On January 7, 1978, five members of the Movimento Sociale Italiano's (Italian Social Movement, MSI) youth group, the Fronte della Gioventù (Youth Front, FdG), were ambushed by five Lotta Continua (Ongoing Struggle) militants in front of one of the MSI's social centers in Rome's Tuscolano neighborhood (Fig. 1). Franco Bigonzetti was shot dead at the scene, and Francesco Ciavatta died in an ambulance shortly afterwards. Later on that day, a large demonstration in the courtyard outside of the neighborhood headquarters on Via Acca Larenzia quickly turned violent. Following a confrontation between Roman police officers and a number of far-right demonstrators, shots were fired into the crowd. A third young man, Stefano Recchioni, was struck by a police bullet. He died two days later.
This sticker incorporates the Celtic Cross at its center, a symbol that has been co-opted by neo-Nazi, neo-fascist and white supremacist movements globally. The symbol has been banned in Italy in political contexts, though it remains a religious symbol in some parts of northern Italy. The Celtic Cross features prominently in the 2012 commemorative painting on the façade of the former MSI youth center on Via Acca Larenzia, and is frequently incorporated into various neo-fascist commemorative materials in Italy (Fig. 2). In both form and design, the sticker is reminiscent of the long banners carried at the front of commemorative marches by the contemporary far right, which usually draw upon a highly contrasted black and white color palette.
Every year on January 7, Rome's neo-fascists commemorate the deaths of Bigonzetti, Ciavatta, and Recchioni. Informally organized by CasaPound Italia (House of [Ezra] Pound Italy, CPI), this annual ceremony involves a procession through the surrounding neighborhood's streets and culminates in the gathering of participants in front of the former MSI social center on Via Acca Larenzia (Figs. 3 and 4). Typically, the leader of the ceremony stands in front of participants, who are organized in tight military-style rows, and shouts out the names of Bigonzetti, Ciavatta, and Recchioni (Fig. 5).

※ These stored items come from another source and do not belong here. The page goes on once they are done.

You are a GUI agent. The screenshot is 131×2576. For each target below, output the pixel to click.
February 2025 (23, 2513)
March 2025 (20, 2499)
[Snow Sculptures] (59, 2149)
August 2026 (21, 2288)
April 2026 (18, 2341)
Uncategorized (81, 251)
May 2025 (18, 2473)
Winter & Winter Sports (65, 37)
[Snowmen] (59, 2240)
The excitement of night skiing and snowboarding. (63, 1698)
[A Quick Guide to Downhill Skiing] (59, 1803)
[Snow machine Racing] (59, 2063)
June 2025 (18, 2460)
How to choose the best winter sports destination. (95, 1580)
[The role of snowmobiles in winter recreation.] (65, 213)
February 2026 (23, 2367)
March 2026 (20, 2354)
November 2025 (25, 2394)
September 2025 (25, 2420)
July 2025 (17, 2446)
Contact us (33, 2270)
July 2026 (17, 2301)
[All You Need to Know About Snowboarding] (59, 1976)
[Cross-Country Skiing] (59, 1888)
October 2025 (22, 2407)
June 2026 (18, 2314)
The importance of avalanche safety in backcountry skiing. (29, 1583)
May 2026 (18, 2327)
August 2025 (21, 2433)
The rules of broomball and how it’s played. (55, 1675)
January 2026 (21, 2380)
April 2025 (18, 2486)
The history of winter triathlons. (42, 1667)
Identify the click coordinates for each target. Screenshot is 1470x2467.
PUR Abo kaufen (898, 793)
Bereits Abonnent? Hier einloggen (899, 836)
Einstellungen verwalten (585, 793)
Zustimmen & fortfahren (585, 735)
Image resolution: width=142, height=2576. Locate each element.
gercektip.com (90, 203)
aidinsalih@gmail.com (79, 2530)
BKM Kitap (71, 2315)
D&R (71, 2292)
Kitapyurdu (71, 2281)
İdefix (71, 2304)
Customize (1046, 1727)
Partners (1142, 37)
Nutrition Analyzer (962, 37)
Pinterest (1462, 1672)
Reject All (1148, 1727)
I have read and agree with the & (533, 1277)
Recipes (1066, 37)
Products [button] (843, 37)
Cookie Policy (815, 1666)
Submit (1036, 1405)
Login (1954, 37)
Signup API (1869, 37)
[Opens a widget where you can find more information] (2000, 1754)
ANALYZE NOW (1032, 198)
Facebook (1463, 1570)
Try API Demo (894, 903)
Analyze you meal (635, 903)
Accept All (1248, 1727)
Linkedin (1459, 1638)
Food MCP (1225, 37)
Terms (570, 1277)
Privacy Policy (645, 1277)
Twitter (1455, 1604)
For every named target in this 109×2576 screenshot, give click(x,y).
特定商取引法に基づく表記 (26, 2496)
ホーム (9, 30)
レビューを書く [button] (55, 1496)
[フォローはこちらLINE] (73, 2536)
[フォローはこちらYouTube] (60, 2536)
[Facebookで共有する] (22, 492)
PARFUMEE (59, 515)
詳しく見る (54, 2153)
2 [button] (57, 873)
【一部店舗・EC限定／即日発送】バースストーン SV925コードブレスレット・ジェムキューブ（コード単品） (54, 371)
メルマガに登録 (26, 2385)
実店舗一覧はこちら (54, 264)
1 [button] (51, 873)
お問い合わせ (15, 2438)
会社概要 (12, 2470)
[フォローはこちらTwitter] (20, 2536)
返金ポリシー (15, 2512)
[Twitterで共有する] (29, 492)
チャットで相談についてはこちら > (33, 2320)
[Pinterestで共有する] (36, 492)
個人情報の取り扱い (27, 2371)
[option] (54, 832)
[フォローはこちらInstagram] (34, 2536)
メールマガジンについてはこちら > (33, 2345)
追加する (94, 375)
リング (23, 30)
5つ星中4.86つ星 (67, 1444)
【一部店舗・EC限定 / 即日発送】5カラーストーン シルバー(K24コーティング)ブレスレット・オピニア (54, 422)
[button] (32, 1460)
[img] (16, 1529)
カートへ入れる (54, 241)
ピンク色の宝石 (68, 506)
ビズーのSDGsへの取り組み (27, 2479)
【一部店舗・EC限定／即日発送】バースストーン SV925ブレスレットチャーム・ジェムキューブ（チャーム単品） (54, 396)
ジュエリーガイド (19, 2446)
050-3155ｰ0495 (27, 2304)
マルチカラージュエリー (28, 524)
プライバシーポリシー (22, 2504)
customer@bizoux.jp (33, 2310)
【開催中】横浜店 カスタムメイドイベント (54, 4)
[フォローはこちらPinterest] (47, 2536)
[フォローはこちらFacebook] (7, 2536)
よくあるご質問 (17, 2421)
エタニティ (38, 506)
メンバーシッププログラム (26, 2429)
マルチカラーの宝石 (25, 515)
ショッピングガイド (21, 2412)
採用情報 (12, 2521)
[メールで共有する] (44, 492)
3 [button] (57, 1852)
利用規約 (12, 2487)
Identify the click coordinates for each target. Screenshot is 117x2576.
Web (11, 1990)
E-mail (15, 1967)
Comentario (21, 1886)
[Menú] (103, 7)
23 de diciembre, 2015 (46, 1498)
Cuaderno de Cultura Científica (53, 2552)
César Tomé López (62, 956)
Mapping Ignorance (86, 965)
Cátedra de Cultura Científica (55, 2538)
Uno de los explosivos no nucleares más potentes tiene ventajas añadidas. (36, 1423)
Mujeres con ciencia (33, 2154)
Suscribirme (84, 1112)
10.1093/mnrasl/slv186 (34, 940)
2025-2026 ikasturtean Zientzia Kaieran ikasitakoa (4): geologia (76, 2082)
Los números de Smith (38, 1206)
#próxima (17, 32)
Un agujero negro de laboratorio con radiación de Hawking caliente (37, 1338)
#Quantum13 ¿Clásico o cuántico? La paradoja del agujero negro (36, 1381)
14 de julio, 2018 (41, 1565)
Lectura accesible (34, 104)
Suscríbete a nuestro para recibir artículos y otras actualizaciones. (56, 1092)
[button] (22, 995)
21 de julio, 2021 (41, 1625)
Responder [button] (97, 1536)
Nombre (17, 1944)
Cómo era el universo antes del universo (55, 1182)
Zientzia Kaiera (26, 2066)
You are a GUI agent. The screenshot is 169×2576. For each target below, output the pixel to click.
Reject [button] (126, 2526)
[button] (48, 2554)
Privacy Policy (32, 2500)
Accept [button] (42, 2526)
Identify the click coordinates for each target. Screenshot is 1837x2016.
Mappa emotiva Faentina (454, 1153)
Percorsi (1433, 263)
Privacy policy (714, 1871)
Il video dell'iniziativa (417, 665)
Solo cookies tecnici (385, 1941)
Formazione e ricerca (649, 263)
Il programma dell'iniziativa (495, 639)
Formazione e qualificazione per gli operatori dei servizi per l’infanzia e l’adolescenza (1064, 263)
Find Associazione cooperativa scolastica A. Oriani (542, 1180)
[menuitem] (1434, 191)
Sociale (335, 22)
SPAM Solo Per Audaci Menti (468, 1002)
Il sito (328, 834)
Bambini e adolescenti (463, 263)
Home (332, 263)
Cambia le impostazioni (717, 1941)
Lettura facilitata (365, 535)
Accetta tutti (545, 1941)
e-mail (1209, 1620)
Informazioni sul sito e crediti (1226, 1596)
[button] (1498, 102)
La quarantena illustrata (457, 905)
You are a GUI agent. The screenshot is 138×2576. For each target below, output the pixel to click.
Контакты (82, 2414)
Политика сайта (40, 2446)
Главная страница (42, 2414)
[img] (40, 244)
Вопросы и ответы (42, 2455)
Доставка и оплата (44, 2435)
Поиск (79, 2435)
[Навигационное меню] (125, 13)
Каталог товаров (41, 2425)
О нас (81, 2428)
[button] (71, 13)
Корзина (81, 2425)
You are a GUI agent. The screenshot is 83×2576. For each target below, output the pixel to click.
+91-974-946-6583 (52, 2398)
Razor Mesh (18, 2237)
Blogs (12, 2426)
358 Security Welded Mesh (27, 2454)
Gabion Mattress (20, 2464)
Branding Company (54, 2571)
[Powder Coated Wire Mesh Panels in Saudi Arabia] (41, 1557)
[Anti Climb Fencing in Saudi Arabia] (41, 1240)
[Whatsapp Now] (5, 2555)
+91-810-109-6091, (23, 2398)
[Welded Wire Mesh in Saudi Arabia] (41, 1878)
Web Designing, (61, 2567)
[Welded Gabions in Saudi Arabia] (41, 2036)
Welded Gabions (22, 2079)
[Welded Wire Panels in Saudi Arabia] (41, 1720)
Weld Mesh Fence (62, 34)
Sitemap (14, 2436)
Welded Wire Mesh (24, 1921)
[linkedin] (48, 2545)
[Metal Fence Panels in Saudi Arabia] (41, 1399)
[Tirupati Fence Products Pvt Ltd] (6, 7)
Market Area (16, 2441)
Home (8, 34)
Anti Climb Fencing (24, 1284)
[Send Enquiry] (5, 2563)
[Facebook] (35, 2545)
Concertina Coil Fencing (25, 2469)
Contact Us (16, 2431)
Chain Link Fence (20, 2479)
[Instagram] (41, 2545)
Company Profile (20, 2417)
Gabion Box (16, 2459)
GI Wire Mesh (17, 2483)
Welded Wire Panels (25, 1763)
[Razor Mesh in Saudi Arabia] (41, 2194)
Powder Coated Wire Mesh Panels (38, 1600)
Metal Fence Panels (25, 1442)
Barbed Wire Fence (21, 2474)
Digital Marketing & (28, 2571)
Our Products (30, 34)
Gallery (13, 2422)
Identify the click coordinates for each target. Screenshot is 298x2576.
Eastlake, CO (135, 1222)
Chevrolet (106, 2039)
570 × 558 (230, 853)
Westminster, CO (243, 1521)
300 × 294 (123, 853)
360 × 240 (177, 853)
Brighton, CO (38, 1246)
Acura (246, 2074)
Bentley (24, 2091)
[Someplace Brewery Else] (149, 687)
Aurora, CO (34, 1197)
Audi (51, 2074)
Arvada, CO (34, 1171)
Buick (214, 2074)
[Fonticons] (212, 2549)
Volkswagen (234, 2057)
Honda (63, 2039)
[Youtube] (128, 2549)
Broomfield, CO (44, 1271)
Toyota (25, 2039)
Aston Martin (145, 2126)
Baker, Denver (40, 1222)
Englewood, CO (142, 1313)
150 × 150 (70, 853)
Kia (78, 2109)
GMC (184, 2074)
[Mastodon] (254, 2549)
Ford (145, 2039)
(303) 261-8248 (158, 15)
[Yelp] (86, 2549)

Participants respond with the cry "Presente!" (Present!) – a common mnemonic device deployed during Benito Mussolini's twenty years in power which signified the imagined eternality of the Blackshirt militiamen who were killed in clashes with left-wingers in Italy during the Red Biennium uprisings (1919-20) or during the regime's various military conquests during the 1930s (Fig. 6).
In addition to the CPI-led ceremony, members of Forza Nuova (New Force, FN) and Comunità Politica di Avanguardia (Vanguard Political Community) gather annually in Rome's Verano Cemetery to honor Italy's various far-right "martyrs." Similar to the Via Acca Larenzia commemoration, this ceremony involves a procession through the cemetery, stopping to honor those deemed as part of Italy's right-wing heritage, including the Risorgimento-era patriot, poet, and writer of Italy's national anthem, Gofredo Mameli (2024), neo-fascist victims of the Years of Lead (1968-82), and the 1933 Chapel of Fascist Martyrs, where the commemorative procession ends. "For years now, we have chosen the Verano chapel as a symbol of all comrades who died on the path of honor," remarked Vincenzo Nardulli, a leading figure in Rome's neo-fascist community, explaining his group's decision not to hold their January 7 ceremony at the site of the Acca Larenzia killings. Nardulli and Giuliano Castellino, both FN operatives, were sentenced to five years and six months' imprisonment in 2020 after attacking two Express journalists who were documenting the January 7, 2019 Acca Larenzia commemoration (2019a; 2019b; Federici 2020).
Beyond Italy's openly neo-fascist community, a number of the country's prominent politicians regularly commemorate the Acca Larenzia "strage" (massacre). Indeed, every year Giorgia Meloni (Meloni 2021), along with her party Fratelli d'Italia (Brothers of Italy, FdI), circulate Internet graphics and physical posters in Italy honoring the "fallen" at Via Acca Larenzia, placing Meloni and her party firmly within the commemorative practices of Italy's neo-fascist community (Figs. 6, 7, and 8).